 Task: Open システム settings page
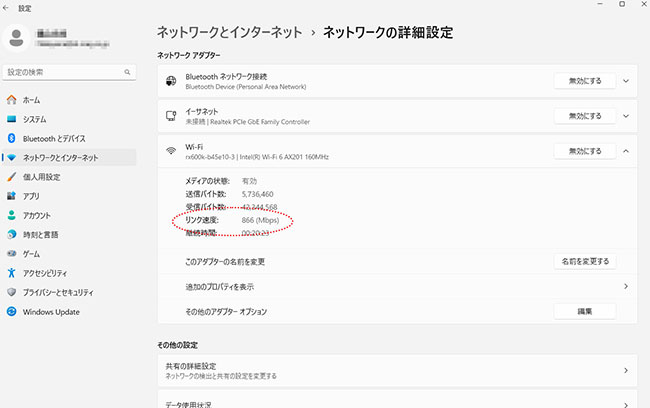pyautogui.click(x=34, y=119)
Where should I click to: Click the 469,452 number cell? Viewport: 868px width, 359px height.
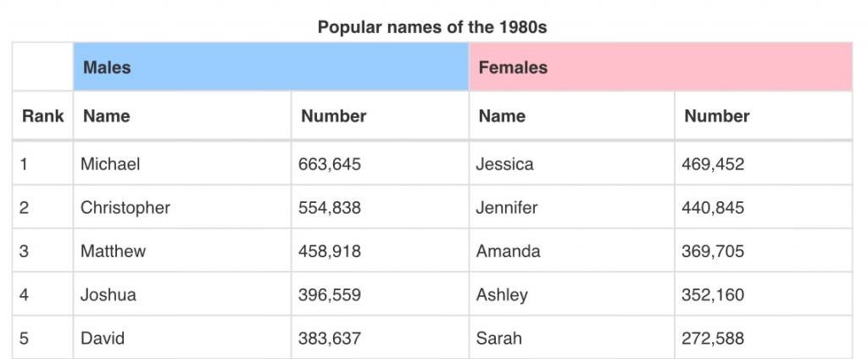tap(764, 164)
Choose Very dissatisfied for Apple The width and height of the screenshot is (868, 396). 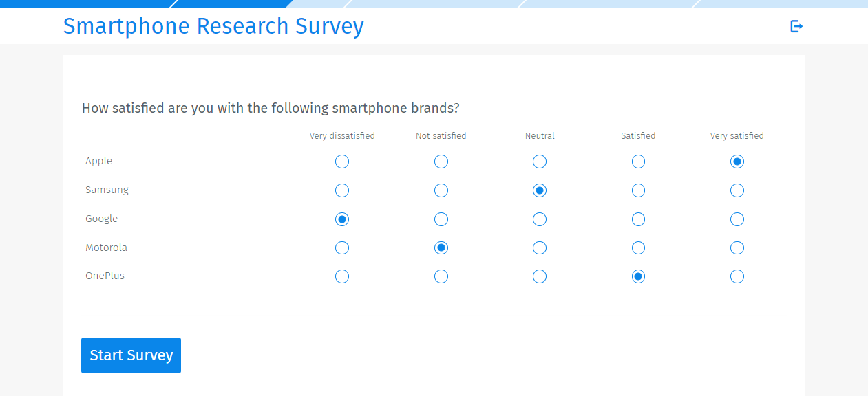(x=342, y=162)
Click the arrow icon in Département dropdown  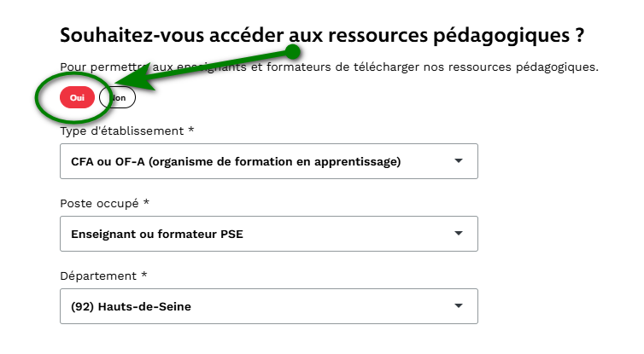click(459, 305)
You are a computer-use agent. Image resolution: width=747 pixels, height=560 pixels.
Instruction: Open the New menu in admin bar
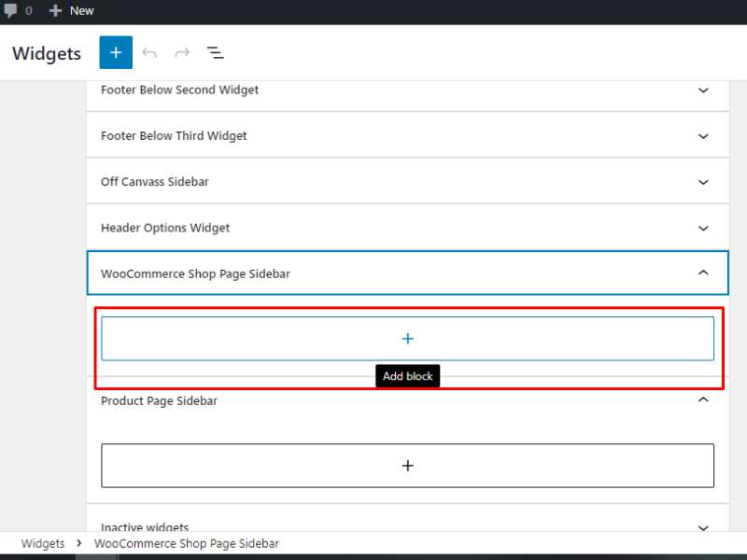72,10
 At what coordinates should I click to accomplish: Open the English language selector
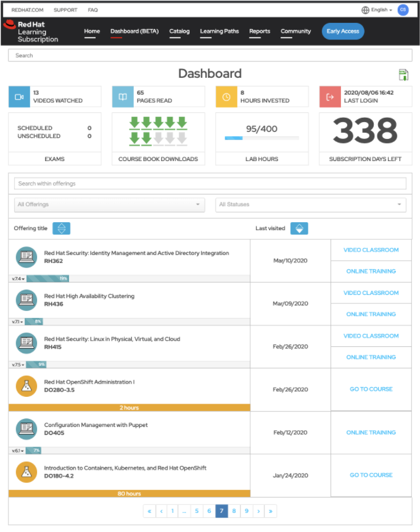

### [TASK TO CARRY OUT]
From the line containing "Instruction: Open the New menu in admin bar" through the end of the entries, quote each line exactly and nothing else, excluding all pictures.

### [ANSWER FOR THIS EXERCISE]
Instruction: Open the New menu in admin bar
72,10
 At what coordinates should I click to accomplish: Open the English language selector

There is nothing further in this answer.